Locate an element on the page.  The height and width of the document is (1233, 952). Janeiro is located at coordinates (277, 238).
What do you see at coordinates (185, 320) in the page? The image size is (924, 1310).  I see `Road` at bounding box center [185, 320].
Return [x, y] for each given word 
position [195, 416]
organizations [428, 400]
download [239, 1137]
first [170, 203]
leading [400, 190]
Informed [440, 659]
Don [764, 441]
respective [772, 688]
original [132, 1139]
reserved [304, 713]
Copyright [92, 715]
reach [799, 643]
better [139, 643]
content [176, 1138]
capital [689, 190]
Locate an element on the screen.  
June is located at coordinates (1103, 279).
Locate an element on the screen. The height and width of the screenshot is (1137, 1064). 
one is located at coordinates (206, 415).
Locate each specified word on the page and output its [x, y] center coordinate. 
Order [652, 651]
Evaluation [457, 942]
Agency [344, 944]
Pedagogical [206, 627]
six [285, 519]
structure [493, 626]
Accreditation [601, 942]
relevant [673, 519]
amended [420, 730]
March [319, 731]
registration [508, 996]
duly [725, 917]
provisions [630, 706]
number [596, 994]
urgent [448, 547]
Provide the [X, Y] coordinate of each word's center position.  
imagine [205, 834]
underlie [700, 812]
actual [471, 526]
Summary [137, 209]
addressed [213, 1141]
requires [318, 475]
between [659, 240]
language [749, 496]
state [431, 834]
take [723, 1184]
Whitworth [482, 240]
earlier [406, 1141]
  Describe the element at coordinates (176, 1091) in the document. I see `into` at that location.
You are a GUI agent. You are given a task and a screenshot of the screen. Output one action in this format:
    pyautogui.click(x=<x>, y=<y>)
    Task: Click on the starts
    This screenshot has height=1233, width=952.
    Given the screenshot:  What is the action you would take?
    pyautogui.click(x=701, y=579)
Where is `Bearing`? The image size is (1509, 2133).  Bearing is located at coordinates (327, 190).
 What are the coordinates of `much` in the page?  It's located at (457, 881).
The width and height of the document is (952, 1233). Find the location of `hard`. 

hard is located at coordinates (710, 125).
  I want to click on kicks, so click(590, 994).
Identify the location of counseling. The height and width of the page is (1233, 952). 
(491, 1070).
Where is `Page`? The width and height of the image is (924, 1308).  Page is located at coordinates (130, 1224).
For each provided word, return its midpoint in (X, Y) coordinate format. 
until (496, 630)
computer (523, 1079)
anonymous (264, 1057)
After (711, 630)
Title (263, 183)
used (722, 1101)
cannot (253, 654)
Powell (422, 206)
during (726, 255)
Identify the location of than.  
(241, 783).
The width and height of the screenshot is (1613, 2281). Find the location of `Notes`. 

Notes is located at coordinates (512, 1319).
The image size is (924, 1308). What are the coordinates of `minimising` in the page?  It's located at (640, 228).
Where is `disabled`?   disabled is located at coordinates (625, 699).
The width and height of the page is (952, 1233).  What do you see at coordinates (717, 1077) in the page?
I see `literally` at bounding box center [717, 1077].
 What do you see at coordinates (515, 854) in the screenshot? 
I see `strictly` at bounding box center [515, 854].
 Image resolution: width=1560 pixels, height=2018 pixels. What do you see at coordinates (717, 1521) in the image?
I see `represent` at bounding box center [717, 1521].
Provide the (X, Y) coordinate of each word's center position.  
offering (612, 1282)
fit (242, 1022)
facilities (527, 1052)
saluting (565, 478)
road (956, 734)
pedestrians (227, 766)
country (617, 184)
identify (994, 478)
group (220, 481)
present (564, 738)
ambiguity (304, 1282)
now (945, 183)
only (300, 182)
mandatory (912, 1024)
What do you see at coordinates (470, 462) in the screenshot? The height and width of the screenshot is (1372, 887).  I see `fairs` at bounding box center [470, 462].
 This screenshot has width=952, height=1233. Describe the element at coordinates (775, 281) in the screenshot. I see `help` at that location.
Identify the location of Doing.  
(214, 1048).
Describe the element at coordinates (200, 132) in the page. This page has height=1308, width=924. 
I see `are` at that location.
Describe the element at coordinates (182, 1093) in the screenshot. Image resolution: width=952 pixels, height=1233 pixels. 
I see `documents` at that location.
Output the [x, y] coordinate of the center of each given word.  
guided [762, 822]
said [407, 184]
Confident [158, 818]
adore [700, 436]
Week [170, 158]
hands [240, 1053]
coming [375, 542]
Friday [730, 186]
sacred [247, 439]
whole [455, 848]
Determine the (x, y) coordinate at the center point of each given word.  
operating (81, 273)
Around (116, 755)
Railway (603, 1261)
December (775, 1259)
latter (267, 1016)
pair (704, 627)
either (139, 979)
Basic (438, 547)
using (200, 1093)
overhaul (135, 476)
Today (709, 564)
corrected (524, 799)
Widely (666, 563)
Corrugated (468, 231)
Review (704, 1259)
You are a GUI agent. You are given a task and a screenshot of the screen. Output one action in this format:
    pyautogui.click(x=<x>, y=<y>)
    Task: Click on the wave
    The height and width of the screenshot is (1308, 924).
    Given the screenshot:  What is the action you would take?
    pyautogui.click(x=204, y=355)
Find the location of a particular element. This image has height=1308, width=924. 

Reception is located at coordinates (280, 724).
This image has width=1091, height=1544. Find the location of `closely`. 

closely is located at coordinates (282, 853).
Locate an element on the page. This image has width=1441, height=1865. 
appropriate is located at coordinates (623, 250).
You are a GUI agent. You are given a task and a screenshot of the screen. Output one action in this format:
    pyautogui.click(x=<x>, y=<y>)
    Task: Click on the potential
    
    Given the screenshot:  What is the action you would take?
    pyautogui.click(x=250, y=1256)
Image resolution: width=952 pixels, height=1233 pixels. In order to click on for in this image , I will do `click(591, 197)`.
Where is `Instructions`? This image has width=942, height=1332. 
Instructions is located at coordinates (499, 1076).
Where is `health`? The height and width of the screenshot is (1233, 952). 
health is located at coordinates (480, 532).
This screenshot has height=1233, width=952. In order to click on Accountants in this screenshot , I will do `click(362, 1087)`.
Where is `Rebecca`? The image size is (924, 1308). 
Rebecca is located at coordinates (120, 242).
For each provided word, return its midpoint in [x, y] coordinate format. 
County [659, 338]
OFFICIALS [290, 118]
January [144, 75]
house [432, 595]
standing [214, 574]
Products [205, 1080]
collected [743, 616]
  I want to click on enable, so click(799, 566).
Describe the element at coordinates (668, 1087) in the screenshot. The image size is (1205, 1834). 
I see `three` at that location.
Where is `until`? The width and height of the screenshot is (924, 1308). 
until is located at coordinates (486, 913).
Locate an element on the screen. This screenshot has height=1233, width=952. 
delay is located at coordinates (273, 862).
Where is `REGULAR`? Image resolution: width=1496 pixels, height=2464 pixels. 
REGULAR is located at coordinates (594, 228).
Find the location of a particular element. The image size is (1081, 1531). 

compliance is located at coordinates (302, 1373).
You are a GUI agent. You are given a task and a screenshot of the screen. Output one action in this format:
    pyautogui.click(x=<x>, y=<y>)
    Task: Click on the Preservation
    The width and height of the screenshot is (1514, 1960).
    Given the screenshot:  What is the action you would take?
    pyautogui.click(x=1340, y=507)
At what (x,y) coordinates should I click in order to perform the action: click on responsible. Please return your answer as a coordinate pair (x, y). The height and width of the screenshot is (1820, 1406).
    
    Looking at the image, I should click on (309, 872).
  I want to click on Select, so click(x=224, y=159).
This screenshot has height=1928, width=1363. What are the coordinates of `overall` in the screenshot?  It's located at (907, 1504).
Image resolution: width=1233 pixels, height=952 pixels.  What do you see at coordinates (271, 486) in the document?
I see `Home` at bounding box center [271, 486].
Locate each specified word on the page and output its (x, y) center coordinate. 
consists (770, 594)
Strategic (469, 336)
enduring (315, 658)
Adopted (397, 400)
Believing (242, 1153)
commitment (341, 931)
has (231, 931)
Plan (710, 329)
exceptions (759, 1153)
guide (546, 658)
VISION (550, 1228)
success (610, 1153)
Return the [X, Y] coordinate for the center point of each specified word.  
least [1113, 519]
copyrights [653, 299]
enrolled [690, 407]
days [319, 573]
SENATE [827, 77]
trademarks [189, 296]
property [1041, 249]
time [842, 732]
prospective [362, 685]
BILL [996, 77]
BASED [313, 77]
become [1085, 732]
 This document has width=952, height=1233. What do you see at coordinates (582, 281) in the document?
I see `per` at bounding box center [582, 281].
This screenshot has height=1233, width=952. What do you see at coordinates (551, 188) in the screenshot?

^^^^^^^^^^^^^^^^

### Aim of the exercise
Copy out the items above word for word, from their first line through the line containing "amended [420, 730]", including both of those lines.

### Response to the task
Locate an element on the page.  The height and width of the document is (1233, 952). Janeiro is located at coordinates (277, 238).
What do you see at coordinates (185, 320) in the page? The image size is (924, 1310).  I see `Road` at bounding box center [185, 320].
Return [x, y] for each given word 
position [195, 416]
organizations [428, 400]
download [239, 1137]
first [170, 203]
leading [400, 190]
Informed [440, 659]
Don [764, 441]
respective [772, 688]
original [132, 1139]
reserved [304, 713]
Copyright [92, 715]
reach [799, 643]
better [139, 643]
content [176, 1138]
capital [689, 190]
Locate an element on the screen.  
June is located at coordinates (1103, 279).
Locate an element on the screen. The height and width of the screenshot is (1137, 1064). 
one is located at coordinates (206, 415).
Locate each specified word on the page and output its [x, y] center coordinate. 
Order [652, 651]
Evaluation [457, 942]
Agency [344, 944]
Pedagogical [206, 627]
six [285, 519]
structure [493, 626]
Accreditation [601, 942]
relevant [673, 519]
amended [420, 730]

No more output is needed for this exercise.